-------- DOCUMENT EXCERPT --------
The C.1.2 strain, which is linked to ‘increased transmissibility’, is more mutations away from the original virus seen in Wuhan, experts at South Africa’s National Institute for Communicable Diseases and the KwaZulu-Natal Research Innovation and Sequencing Platform said.
In their study scientists found the strain, which descends from the C.1 strain that was first spotted amid the first wave of the pandemic, has a mutation rate of about 41.8 mutations per year.
This rate is nearly double the current global mutation rate seen in any other Variant of Concern (VOC) so far.
During their study, researchers found a monthly increase in the number of C.1.2 genomes in South Africa, rising from 0.2 per cent in May to 1.6 per cent in June and 2.0 per cent in July.
This short period of consistent increase has also been spotted in the Alpha, Beta and Gamma variants.
Scientists also found 14 mutations in nearly 50 per cent of the variants which had a C.1.2 sequence.
While more research is required ‘to determine the functional impact of these mutations’, scientists warned the latest variant, which has ‘mutated substantially’, could help the virus evade antibodies and immune responses.
-------- GIVEN ENTRIES --------
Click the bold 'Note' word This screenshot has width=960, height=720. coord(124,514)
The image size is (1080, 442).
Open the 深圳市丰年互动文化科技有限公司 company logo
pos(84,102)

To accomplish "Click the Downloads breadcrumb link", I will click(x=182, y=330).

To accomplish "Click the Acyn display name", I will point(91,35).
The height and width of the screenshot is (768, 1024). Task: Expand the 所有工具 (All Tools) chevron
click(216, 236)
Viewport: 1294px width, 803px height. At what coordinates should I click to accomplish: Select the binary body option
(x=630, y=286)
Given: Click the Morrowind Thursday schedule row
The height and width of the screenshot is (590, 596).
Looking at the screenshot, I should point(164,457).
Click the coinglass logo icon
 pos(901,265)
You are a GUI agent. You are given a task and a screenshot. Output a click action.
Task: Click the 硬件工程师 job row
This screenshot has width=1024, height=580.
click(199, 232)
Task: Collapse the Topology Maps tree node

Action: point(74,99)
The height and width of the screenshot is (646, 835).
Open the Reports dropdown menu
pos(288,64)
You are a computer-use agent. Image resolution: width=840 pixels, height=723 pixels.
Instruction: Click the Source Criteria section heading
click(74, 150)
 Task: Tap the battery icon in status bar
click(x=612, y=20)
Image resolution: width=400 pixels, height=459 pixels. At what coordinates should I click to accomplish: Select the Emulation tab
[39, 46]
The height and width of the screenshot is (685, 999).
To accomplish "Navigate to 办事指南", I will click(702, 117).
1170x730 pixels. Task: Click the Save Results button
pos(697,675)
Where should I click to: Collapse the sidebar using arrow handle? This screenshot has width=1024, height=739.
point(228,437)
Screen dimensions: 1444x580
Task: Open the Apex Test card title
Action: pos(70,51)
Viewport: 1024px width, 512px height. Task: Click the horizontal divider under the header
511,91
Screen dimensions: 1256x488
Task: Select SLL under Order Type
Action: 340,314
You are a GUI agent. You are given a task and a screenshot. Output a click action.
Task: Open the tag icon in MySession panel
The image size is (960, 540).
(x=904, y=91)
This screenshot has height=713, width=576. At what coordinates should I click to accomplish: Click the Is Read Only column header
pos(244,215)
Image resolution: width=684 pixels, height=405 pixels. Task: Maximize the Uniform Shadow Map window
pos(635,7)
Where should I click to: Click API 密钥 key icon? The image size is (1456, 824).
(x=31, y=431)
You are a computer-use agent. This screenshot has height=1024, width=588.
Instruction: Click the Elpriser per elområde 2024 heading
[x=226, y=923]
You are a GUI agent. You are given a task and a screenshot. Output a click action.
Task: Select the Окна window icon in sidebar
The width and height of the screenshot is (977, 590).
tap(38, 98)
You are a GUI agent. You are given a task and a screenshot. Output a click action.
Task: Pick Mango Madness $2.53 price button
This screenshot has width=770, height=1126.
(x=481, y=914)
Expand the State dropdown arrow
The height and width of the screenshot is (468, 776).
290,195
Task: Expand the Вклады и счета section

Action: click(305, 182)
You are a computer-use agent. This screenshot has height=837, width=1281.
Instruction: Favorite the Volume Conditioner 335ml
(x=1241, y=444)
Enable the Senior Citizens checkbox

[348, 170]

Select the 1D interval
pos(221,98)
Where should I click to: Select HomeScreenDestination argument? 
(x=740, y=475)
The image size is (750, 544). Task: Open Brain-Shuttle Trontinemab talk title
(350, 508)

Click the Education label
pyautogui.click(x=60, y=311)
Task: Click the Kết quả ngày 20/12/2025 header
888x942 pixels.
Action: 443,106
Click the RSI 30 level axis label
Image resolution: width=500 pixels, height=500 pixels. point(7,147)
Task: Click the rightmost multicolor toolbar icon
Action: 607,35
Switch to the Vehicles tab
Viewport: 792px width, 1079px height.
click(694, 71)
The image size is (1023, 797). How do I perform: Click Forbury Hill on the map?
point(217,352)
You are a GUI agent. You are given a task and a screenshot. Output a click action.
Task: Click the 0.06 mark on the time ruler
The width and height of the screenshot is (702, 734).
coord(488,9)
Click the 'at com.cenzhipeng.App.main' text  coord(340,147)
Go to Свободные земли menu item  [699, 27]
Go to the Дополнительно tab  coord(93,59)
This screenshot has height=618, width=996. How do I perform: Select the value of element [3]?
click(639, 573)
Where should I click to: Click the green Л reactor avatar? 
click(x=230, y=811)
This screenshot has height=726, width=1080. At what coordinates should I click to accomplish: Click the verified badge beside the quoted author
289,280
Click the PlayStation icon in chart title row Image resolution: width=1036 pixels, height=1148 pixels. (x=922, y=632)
--------
ACTIONS TO TAKE:
[1] Answer these questions from the passage on the C.1.2 strain:
(a) From which strain does C.1.2 descend?
(b) What share of genomes in South Africa were C.1.2 in June?
(c) How many mutations did scientists find in nearly 50 per cent of the variants that had a C.1.2 sequence?
[2] Take the passage on the C.1.2 strain further from its last sentence.
The items have no role in this work.

RESPONSES:
[1]
(a) The C.1 strain.
(b) 1.6 per cent.
(c) 14.

[2]
In their report, which was published in the journal Nature, the scientists said: ‘We describe and characterise a newly identified SARS-CoV-2 lineage with several spike mutations that is likely to have emerged in a major metropolitan area in South Africa after the first wave of the epidemic, and then to have spread to multiple locations within two neighbouring provinces.
‘We show that this lineage has rapidly expanded and become dominant in three provinces, at the same time as there has been a rapid resurgence in infections.
‘Although the full import of the mutations is not yet clear, the genomic and epidemiological data suggest that this variant has a selective advantage—from increased transmissibility, immune escape or both.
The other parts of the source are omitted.